Trump has been resolutely pro-mining, although this has largely focused on coal mining; Pebble is said to be mining a significant deposit of copper, gold, molybdenum and silver, so it has no direct connection to the issue of climate change.
“Maybe not all environmentalism is about the climate,” Carlson said on his show.
Long-standing skepticism about the mine on the part of many Alaskans should also provide Trump with blanket. The late Republican Senator Ted Stevens in 2008 dubbed him “the bad looks in the bad place”. And while she has yet to finally take a side, 2019 Energy and Natural Resources Senate Speaker Lisa Murkowski (R-Alaska) in 2019 questioned Pebble’s environmental impacts.
Shortly after the Trump administration took office, she settled a lawsuit with the developer of the mine that called for the withdrawal of the Obama-era proposal to preemptively veto the mine. Instead, the mine would be allowed to continue with the permitting process at the Army Corps of Engineers.
As an advisory agency, the EPA criticized the Corps environmental study last year, Warning “substantial and unacceptable negative impacts” on fisheries. But the EPA in May indicated he was overturning those criticisms and not using his Clean Water Act power to veto the project’s permits.
The criticisms of the EPA were based on unique characteristics that ultimately succeeded in bringing environmentalists and Trump to the same side.
The mine, developed by a US subsidiary of Canadian company Northern Dynasty Minerals, has been proposed to mine a huge reserve on state land a few miles north of Lake Iliamna. The mining plan plans to produce an average of 70 million tonnes of copper, gold and molybdenum ore per year over 20 years, amounts that could be worth hundreds of billions of dollars.

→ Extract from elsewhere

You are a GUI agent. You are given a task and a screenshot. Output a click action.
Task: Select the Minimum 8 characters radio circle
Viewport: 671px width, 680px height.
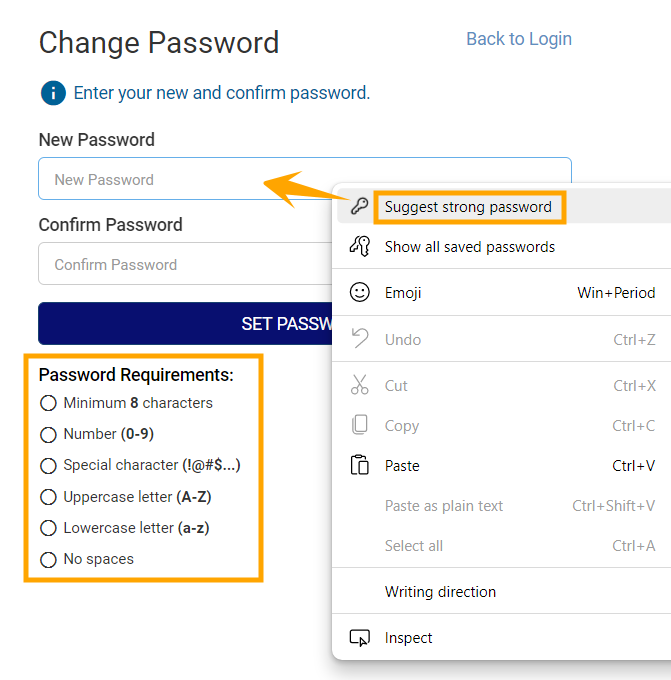pyautogui.click(x=48, y=403)
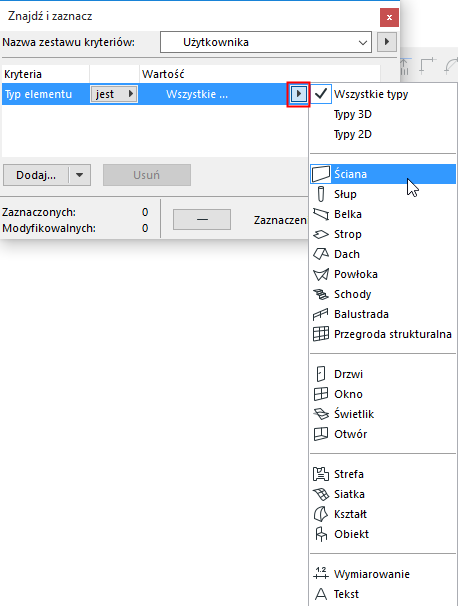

Opponents of the mine claim the company would eventually push to expand the mine to extract even more of the deposit.
The Corps determined in July that Pebble Mine “is not expected to have a measurable effect on fish numbers and lead to long-term changes in the health of commercial fisheries in Bristol Bay.”
But the commercial fishing industry, recreation groups, conservationists and local Native groups in Alaska have long complained about the destruction of waterways essential for breeding salmon and the danger of mine waste. contaminate the bay.